## 文書本文:
<<<<
テキスト版:木下 聡氏 – 未来への贈り物 ~Present to the Future~ vol.31

第31回オンライン・トークライブ「未来への贈り物 ~Present to the Future~」

出演:木下 聡(Audika株式会社 代表取締役社長)
司会:関 智(編集者、プロデューサー)
ホスト:ブルース・オズボーン(写真家)、井上佳子(親子の日普及推進委員会)
主催:親子の日普及推進委員会
配信日時:2025年2月23日(日)13:00~(LIVE配信)

第31回目のオンライン・トークライブのゲストは、木下聡さんです。
本記事では、動画のハイライトをご紹介します。
<動画は
こちら


出演:
木下 聡(Audika株式会社 代表取締役社長)

1959年大阪生まれ。プリンターのセールスやマーケティングを経て2009年、オーティコン株式会社(現デマント・ジャパン株式会社)入社、2011年から2022年末まで同社代表取締役社長。2023年からグループ企業Audika株式会社に移り補聴器販売事業に従事。補聴器を通じて「聴こえのケア」に務める。親子の日との出会いは2005年。以来20年近く協賛企業として、また公私にわたってサポートを続けている。

関 智(編集者、プロデューサー)

「POPEYE」「BRUTUS」「宝島」など、カルチャー雑誌の企画・編集に参加。現在は、日本工学院などの非常勤講師、刺激スイッチ研究所所長も務める。「親子の日」公式サイトの「せきさとるのムービー親子丼」を担当。

ブルース・オズボーン(写真家「親子の日」オリジネーター)

1982年から親子をテーマに写真撮影を開始。2003年より7月の第4日曜日を「親子の日」と提唱。「親子の日」などの写真を通じての社会活動が認められ東久邇宮文化褒賞を受賞。作家として「未来への贈り物〜Present to the Future〜」というメッセージの発信を続けている。
>>>>
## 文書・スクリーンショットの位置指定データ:
<<<<
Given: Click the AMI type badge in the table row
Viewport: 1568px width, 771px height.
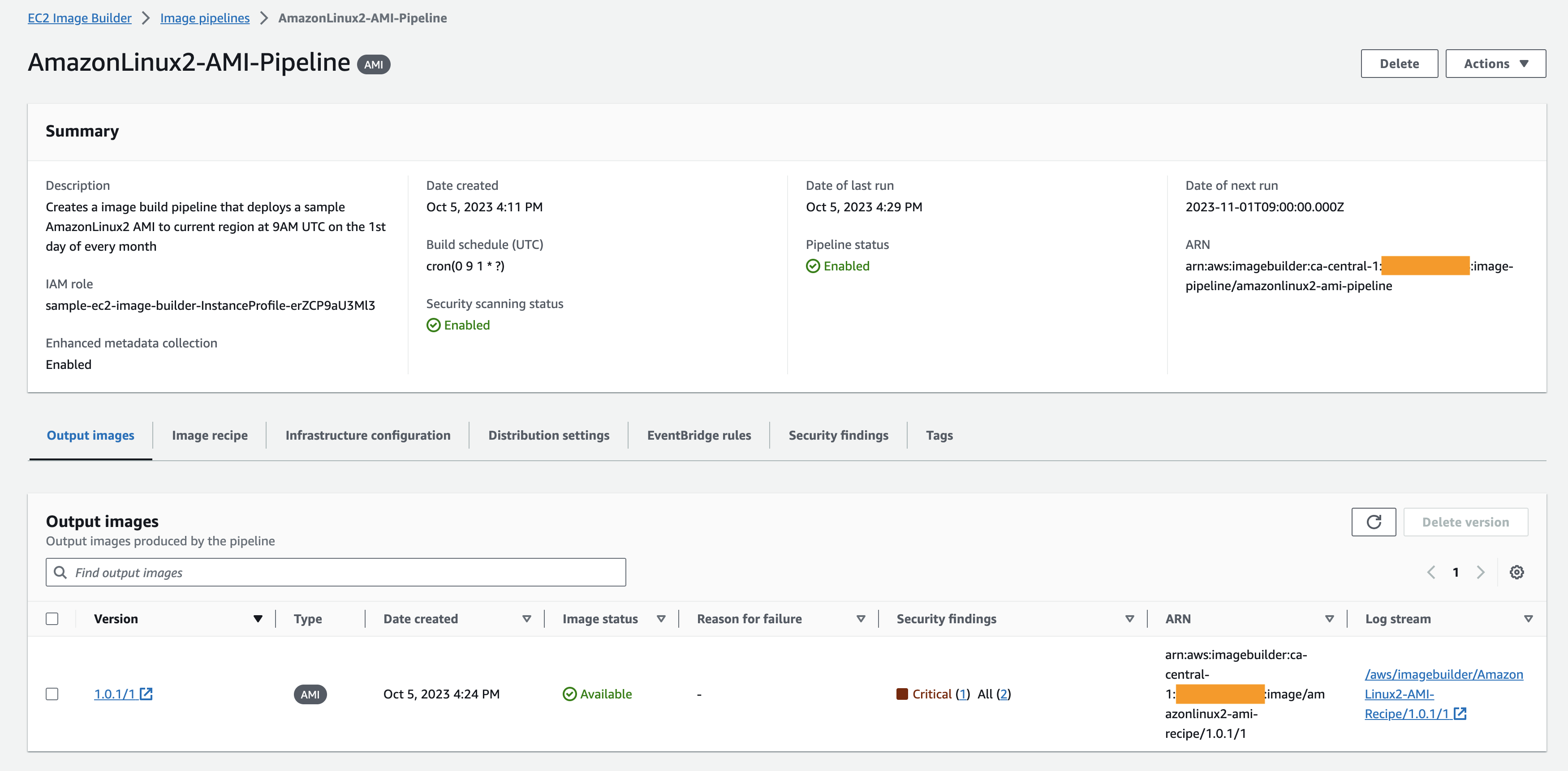Looking at the screenshot, I should coord(310,694).
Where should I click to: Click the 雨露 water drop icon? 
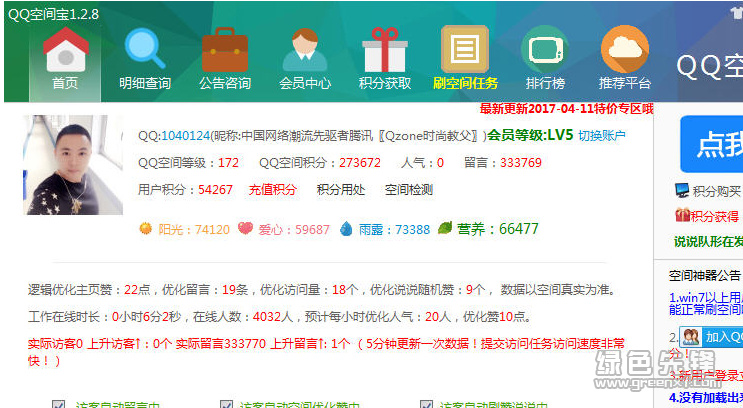346,229
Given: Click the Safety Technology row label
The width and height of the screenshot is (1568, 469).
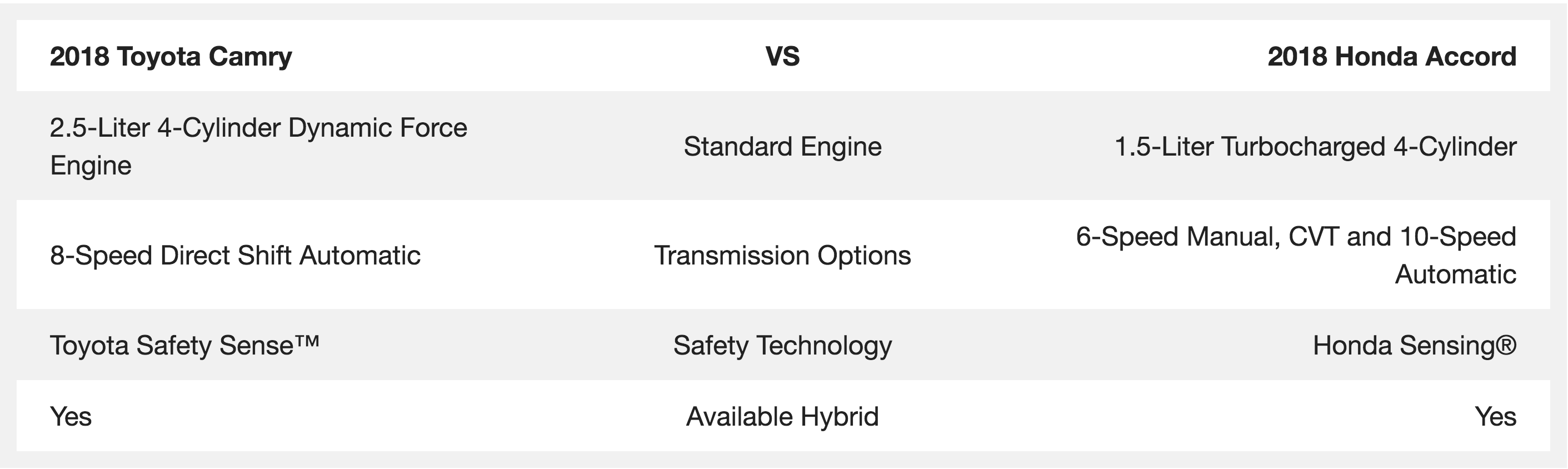Looking at the screenshot, I should tap(782, 345).
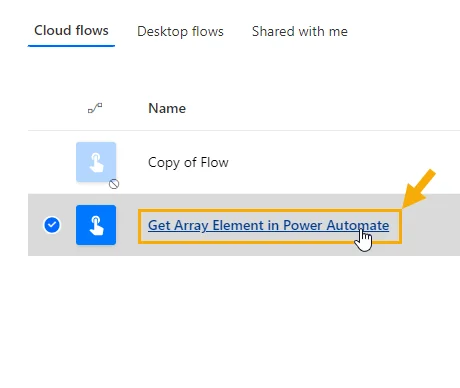
Task: Go to the Shared with me tab
Action: (x=300, y=31)
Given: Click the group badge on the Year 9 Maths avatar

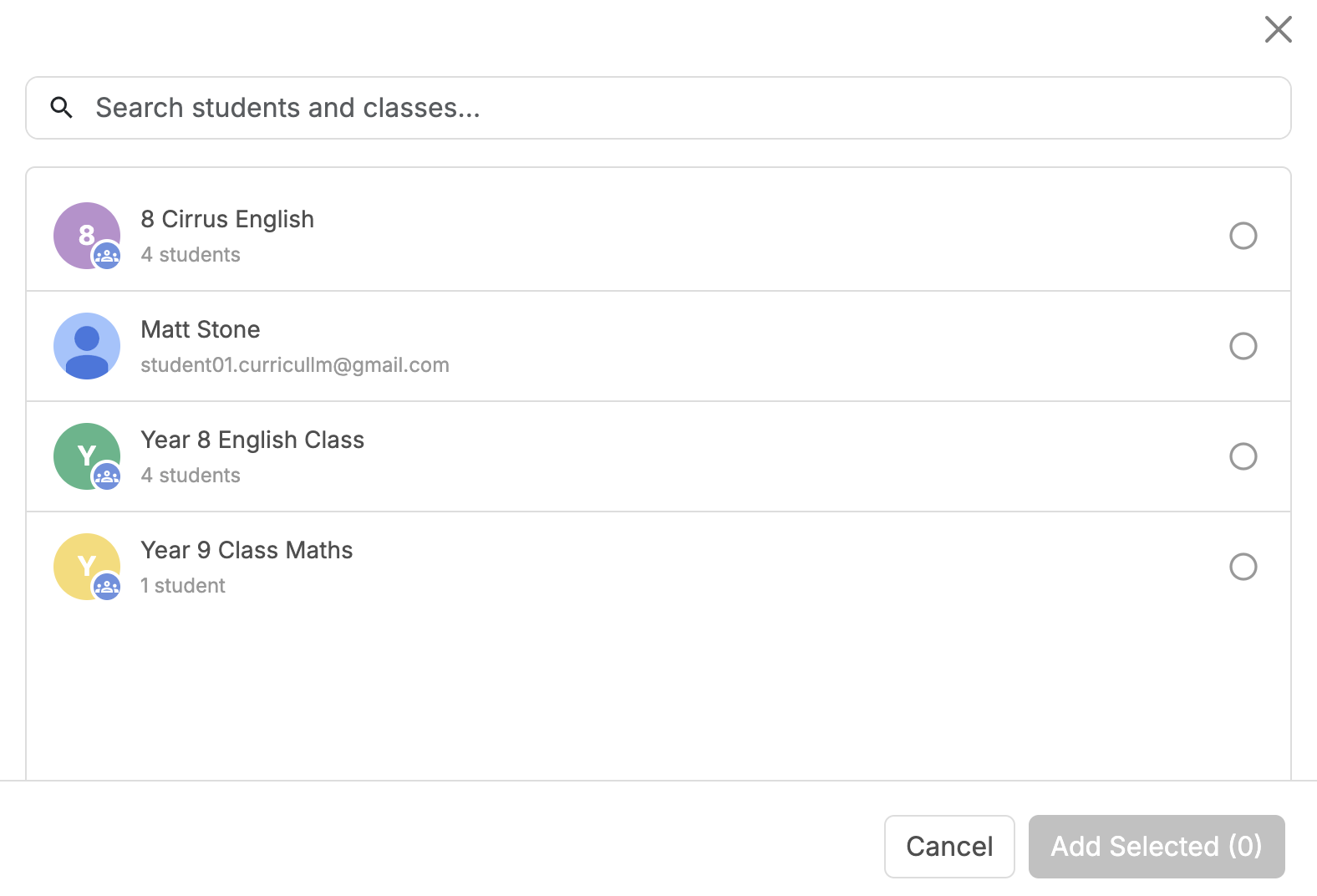Looking at the screenshot, I should click(x=107, y=587).
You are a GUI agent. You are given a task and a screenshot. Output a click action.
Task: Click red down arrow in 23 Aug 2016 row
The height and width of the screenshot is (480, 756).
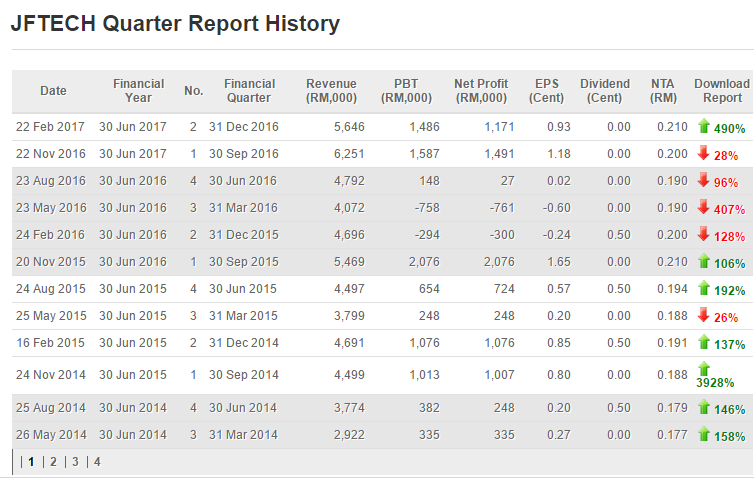(x=703, y=180)
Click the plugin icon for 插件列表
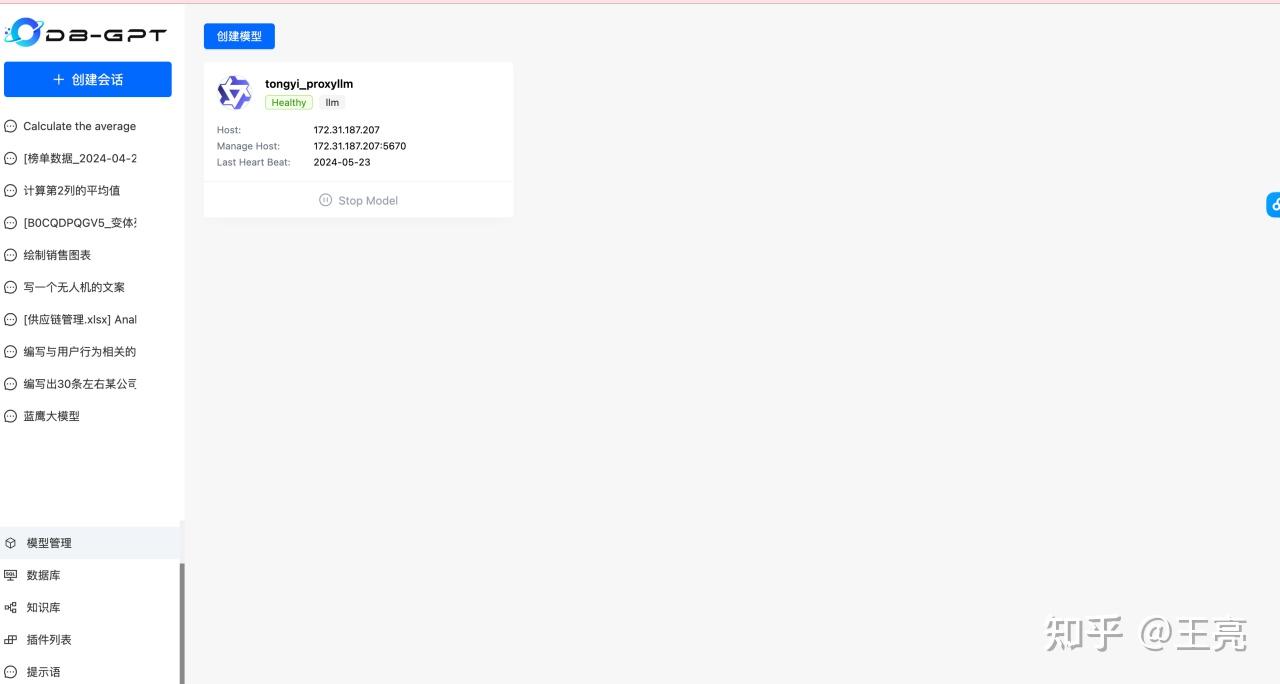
>>>>
## 作業指示:
- a) トークライブ紹介文をもとに、次の問いに答えてください。
(i) このトークライブの配信日時はいつですか。
(ii) 木下聡さんが親子の日と出会ったのは何年ですか。
(iii) ブルース・オズボーンさんが「親子の日」として提唱したのは何月のどの日ですか。
- b) トークライブ紹介文の「1959年大阪生まれ。プリン」から「たってサポートを続けている。」までのすべてを、一字も変えずにそのまま返してください。

## 各作業の解答:
- a)
(i) 2025年2月23日(日)13:00~
(ii) 2005年
(iii) 7月の第4日曜日

- b)
1959年大阪生まれ。プリンターのセールスやマーケティングを経て2009年、オーティコン株式会社(現デマント・ジャパン株式会社)入社、2011年から2022年末まで同社代表取締役社長。2023年からグループ企業Audika株式会社に移り補聴器販売事業に従事。補聴器を通じて「聴こえのケア」に務める。親子の日との出会いは2005年。以来20年近く協賛企業として、また公私にわたってサポートを続けている。